• [STORED ROWS]
#####

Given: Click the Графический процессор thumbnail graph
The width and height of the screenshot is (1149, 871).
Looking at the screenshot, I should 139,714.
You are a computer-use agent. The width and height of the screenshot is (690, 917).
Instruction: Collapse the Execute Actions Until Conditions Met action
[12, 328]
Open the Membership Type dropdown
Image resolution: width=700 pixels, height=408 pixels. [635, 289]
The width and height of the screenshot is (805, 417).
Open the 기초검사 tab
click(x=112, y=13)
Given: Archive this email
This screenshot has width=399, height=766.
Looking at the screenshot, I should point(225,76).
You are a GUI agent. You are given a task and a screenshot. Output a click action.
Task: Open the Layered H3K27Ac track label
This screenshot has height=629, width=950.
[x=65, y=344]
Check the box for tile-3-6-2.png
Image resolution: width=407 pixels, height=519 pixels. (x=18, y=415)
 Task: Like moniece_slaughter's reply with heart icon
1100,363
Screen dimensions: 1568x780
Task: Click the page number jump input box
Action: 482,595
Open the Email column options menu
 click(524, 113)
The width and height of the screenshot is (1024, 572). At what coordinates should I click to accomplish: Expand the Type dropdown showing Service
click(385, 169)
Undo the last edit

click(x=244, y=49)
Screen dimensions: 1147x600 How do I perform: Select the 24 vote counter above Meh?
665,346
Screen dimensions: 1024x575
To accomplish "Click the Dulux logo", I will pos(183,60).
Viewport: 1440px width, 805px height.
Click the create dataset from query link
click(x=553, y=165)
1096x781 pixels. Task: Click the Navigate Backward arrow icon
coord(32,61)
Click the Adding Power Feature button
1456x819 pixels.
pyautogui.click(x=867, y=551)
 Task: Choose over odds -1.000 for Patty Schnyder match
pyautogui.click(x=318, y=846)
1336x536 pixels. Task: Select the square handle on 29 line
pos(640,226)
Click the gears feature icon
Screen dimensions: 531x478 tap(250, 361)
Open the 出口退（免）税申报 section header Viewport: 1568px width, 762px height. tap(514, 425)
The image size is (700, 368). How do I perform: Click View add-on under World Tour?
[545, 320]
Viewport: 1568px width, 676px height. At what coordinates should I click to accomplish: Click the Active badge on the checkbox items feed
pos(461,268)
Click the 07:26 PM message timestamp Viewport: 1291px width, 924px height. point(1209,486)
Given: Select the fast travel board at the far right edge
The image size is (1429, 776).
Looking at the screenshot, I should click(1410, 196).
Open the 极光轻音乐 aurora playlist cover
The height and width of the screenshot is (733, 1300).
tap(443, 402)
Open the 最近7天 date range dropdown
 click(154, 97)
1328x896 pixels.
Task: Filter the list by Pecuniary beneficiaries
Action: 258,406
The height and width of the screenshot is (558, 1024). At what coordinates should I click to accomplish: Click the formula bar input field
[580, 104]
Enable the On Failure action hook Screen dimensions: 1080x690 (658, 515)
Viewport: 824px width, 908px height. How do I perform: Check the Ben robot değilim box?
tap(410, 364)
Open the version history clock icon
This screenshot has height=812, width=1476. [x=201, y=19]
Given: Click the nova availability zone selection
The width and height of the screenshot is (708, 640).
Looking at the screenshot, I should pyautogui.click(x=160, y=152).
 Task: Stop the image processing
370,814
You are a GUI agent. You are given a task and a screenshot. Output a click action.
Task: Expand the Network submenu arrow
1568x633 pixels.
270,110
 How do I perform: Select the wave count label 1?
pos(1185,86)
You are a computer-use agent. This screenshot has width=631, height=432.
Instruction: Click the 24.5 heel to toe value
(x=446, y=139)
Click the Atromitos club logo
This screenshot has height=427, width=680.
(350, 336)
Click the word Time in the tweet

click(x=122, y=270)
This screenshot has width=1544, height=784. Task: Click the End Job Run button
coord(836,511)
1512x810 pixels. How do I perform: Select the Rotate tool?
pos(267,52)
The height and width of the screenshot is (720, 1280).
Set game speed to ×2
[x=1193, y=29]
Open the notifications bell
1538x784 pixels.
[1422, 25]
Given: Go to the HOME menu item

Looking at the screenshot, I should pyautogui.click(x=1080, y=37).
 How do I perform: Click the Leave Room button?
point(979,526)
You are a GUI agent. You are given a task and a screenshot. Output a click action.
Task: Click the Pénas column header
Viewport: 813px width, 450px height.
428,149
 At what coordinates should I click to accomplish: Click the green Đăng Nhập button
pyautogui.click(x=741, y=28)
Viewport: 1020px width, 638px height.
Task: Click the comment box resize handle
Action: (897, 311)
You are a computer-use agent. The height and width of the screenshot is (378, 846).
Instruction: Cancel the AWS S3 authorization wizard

#####

• [EXERCISE AIM]
Copy the listing above, from the line containing "The width and height of the screenshot is (805, 417)." up to and including the line containing "Image resolution: width=407", reproducing each line without any change.

• [SOLUTION TO THE PROBLEM]
The width and height of the screenshot is (805, 417).
Open the 기초검사 tab
click(x=112, y=13)
Given: Archive this email
This screenshot has width=399, height=766.
Looking at the screenshot, I should point(225,76).
You are a GUI agent. You are given a task and a screenshot. Output a click action.
Task: Open the Layered H3K27Ac track label
This screenshot has height=629, width=950.
[x=65, y=344]
Check the box for tile-3-6-2.png
Image resolution: width=407 pixels, height=519 pixels. (x=18, y=415)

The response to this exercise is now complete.